I was browsing Twitter late into the night. At some point I hit a profile with a funny ASCII animation at the top. Maybe that was where it started, I don’t know.
This is what I saw in my Twitter account…
Dude! Mikeyy! Seriously? Haha. 
Dude, Mikeyy is the shit! 
Dude, Mikeyy is the shit!
What I do know is I woke up and was unpleasantly surprised. I checked my emails. A nice and informed person had notified me that my Twitter profile had been hit with the “mikeyy exploit” and I may want to check it out and change my password or something.
He left me this link to read up on the situation.
http://www.sophos.com/blogs/gc/
Then I went to search.twitter.com and looked up tweets people had sent me. Other people were either asking why I was saying things about Mikeyy, but some knew what was happening and sent more links like this one.
http://dcortesi.com/2009/04/11/twitter-stalkdaily-worm-postmortem/
I don’t claim to understand what exactly happened, other than it seems some temporary Javascript can be applied to a page and funny business can be made to happen on that page by a page from another site. This is apparently called a cross-site scripting attack or XSS.
http://en.wikipedia.org/wiki/Cross-site_scripting
The issue can be addressed by Firefox users with the “NoScript” extension. I hate the idea of installing this. Seems like there should be a better way. Indeed maybe one of Explorer’s annoying popups has addressed it over in that camp. I need to look more into that.
Here is the Firefox solution.
I have installed it. It is annoying. I went into the preferences and cranked it down a little. There is also an “S” logo at the bottom of the browser that lets me change specific preferences for a site. I turned on a sound effect when it is called up so I can change the settings for a given site and not miss the intended and good functionality of that site.
In this particular situation, I do not believe the code is still in my Twitter profile. I think last night’s issue has been resolved.
Being someone who makes websites and loves Javascript, this is a troubling fix. The browsers should step it up here, as they may have already begun doing.
I have exposed some of my ignorance here. I hope if you know more you will leave a helpful comment below. Thank you!
Tags: crosssitescriptingattack, hack, twitter, xss
Twitter says they patched it – http://status.twitter.com/post/95332007/update-on-stalkdaily-com-worm
Hello David,
1. Javascript is bad. It is slow, it severely slows down the page loading time and, as you can see, is quite a security issue.
2. NoScript is a protective shield for you on new sites (it won’t bother you once you’ve allowed a site). This is called default-deny approach, and Internet would be way safer place if it was used from the very beginning.
Hi David,
NoScript is indeed annoying and difficult to use for most people. As a security professional that frequently visits malicious sites, it makes sense for me to use it, despite the overhead.

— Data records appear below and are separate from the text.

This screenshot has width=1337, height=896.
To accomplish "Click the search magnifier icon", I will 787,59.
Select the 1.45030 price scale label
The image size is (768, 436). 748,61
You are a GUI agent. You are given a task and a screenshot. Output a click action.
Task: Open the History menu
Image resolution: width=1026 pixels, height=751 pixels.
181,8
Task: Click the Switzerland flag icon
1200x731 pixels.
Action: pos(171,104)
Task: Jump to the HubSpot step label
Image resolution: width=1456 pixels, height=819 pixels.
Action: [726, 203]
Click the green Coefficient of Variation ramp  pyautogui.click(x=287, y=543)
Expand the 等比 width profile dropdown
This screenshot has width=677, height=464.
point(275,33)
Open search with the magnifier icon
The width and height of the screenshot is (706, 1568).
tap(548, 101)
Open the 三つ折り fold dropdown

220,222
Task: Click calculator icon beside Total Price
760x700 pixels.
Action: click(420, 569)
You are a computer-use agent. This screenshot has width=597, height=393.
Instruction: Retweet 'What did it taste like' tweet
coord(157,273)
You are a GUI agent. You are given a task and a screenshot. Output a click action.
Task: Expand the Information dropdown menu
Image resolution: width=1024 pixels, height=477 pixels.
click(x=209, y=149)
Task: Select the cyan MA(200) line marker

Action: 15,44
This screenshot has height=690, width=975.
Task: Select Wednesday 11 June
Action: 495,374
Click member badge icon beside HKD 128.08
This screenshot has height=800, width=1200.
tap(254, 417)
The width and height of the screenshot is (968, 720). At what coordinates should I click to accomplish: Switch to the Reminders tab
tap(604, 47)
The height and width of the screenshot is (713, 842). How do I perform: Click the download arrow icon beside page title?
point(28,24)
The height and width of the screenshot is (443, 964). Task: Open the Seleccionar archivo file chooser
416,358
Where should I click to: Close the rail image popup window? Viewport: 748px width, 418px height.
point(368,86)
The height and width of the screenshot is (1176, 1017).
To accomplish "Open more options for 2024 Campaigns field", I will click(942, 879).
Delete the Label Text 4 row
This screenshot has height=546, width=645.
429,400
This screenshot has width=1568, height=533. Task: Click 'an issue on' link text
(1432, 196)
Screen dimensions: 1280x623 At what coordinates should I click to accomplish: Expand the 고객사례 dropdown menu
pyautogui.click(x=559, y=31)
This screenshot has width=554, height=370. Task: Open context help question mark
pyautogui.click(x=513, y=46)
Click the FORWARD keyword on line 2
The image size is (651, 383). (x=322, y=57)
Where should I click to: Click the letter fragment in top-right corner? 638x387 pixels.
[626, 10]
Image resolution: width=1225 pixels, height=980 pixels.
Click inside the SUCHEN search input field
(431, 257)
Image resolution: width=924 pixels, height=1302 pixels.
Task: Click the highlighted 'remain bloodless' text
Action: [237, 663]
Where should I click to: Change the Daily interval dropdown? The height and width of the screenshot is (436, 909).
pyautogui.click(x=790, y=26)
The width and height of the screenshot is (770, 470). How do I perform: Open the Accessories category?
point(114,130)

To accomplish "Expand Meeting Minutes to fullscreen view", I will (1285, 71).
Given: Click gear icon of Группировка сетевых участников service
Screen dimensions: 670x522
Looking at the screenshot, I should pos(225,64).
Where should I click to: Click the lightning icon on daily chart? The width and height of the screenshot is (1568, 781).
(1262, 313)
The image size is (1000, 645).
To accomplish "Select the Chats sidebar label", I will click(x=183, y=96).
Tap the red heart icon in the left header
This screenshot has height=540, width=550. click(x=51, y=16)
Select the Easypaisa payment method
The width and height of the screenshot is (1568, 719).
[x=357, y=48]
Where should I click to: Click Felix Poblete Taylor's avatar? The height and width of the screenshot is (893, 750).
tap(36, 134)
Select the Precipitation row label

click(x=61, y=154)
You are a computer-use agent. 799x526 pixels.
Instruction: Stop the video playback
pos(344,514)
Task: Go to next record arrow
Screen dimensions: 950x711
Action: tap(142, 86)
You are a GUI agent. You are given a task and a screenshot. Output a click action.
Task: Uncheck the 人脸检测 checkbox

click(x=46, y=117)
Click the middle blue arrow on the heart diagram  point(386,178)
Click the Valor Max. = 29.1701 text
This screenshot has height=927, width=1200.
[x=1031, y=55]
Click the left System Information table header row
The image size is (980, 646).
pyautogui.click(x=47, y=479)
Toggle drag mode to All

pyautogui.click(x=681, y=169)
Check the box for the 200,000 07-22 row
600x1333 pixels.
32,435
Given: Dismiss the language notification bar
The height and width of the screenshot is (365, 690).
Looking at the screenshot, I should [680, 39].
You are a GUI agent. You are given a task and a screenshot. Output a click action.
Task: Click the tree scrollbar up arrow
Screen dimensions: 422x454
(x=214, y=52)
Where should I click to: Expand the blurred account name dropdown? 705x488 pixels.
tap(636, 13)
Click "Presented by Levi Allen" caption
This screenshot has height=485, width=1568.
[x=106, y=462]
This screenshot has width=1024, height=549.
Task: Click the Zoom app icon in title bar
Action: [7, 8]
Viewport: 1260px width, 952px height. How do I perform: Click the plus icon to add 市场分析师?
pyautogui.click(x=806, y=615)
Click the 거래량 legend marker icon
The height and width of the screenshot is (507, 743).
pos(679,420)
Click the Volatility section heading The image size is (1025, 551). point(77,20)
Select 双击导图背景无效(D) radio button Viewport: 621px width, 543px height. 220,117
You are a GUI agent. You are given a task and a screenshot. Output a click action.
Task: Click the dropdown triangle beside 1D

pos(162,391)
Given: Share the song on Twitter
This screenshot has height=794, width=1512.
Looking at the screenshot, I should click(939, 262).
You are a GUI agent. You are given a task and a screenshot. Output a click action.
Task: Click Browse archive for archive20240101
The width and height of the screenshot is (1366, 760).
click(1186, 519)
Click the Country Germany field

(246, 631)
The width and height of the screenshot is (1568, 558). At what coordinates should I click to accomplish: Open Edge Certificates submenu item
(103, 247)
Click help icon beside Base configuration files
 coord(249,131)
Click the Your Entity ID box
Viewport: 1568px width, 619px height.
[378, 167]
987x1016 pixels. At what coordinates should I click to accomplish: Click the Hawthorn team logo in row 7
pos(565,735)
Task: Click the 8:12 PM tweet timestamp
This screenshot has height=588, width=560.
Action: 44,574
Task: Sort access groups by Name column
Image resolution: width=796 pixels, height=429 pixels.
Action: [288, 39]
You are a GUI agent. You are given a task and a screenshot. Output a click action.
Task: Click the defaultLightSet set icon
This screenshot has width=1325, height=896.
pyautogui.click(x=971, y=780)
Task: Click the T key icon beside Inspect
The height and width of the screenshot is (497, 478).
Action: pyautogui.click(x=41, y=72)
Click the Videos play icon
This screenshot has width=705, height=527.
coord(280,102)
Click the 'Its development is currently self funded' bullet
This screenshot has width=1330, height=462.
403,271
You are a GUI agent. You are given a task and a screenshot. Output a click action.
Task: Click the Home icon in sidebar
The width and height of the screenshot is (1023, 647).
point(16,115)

Once you “trust” certain sites using NoScript though, they continue to work as normal. It is difficult to know what should be trusted or not and would be nice to have a better solution. Unfortunately, the intertwining of the web combined with common security flaws makes it quite the challenge.
Thanks Gary. I appreciate your insight.
Update: this worm also changed my Twitter > Settings > Design > Links Color to “#STYLEMIKEY”. Just found that and changed it to a real color. Maybe this is how the script launched… hmm
Thanks to http://andrew.hedges.name/blog/2009/04/12/dude-mikeyy-cant-even-spell-his-own-name for the howto.
I just wanted to mention that the podcast Security Now discussed NoScript a lot back in the fall and there is a way to make it less annoying by turning off notifications. (Not sure if you meant turn down notifications or turning down blocking.) Then you only have to be bothered with it if you realize something is not working on a site you trust. Then you turn on scripting for that site. Their conclusion was that it really should be off by default because it is so annoying it discourages people from using it.
It is mentioned very close to the op of this episode:
http://www.grc.com/sn/sn-172.htm
There is more discussion of NoScript in:
http://www.grc.com/sn/sn-168.htm
http://www.grc.com/sn/sn-169.htm
NoScript is indeed annoying and difficult to use for most people. As a security professional that frequently visits malicious sites, it makes sense for me to use it, despite the overhead.